Cynicism and the Importance of Overcoming It
Yes, I live in the same world as you. In perusing news headlines, in a few moments, I read of
the injustice of a country's judicial system and the cruelty of it's prisons
the contradiction between the promises of a political candidate and the behaviour of his first two years in office; and
careful planning for a war publicly denied, contrasted with the vacuum of planning for post-war reconstruction which would inevitability be required.
And that, as you may suspect, was not all.
How do we respond?
As you seek how best to invest your life or as you consider whether you will follow Christ, you may hear others shrug their shoulders in this kind of world and ask "what's the use?" You may wrestle with the draw of this stance yourself.

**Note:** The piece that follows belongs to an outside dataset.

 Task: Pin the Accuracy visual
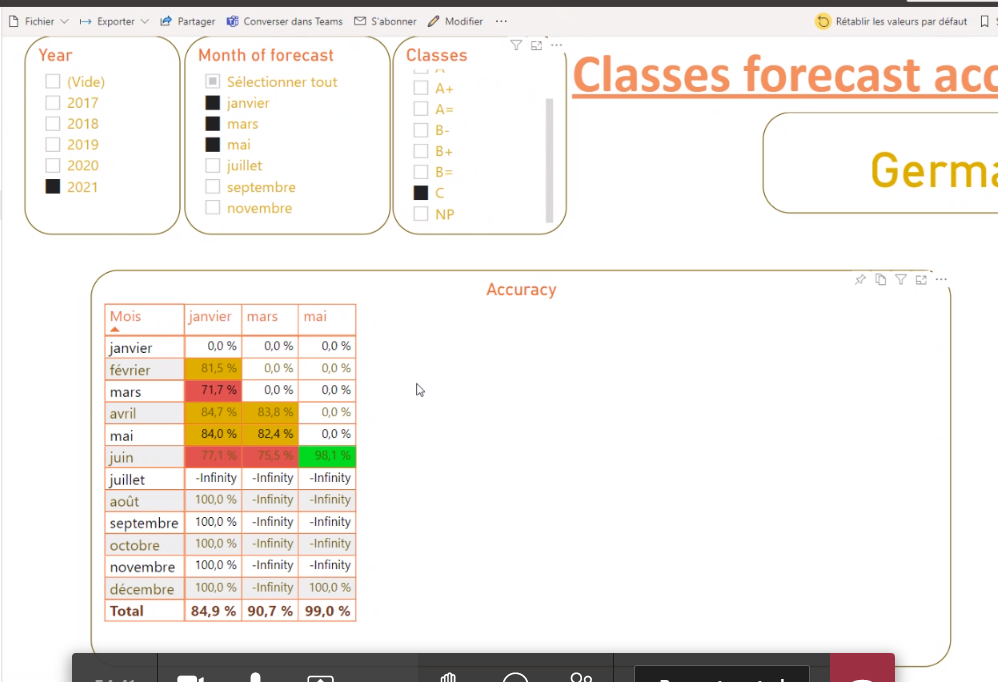click(x=860, y=280)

Understandable but unwise.
To say this does not ignore injustice and evil in the world at nearly every turn. Indeed, there is neither a Pollyanna attitude or ostrich-like denial of these realities in the Christian worldview.
The genius of the Gospel rather includes it's ability to be uncompromising both its idealism and in the practicality of its realism.

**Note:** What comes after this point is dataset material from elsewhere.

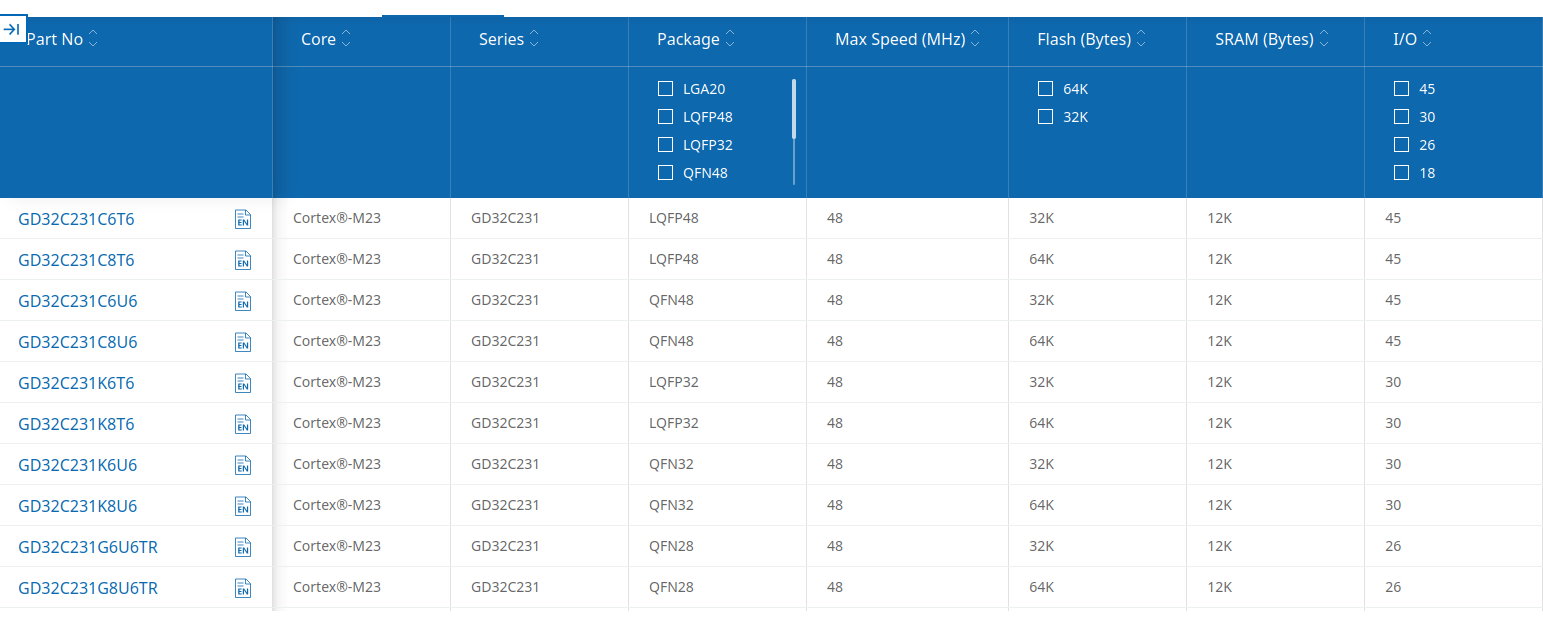
Task: Open the EN datasheet icon for GD32C231G6U6TR
Action: [x=242, y=547]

Please choose the Gospel over cynicism. To succumb to cynicism is to give in to passivity and uselessness. Forgive my directness, but it's true and more: cynicism doesn't even make you feel any better; most of life's most devoted cynics, in addition to becoming useless to most outside their inner circle, also wallow deeply in self-pity rooted in self-evident truth about the world not being fair.
When Carol and I were invited to move from our home and family in Canada to serve in Europe in 2005 I was surprised that our host, during a fact-finding visit, focused almost exclusively on the challenges and problems of the assignment to which we where being invited. When another colleague later commented on that negativity, he said in a style more akin to my own:
"All your host said is true. The fact that the situation is difficult, even desperately so, is not the issue but a given on which we all agree. Once that is established however the question remains simply, "in light of this difficult reality, what are you willing to do to bring good to it?""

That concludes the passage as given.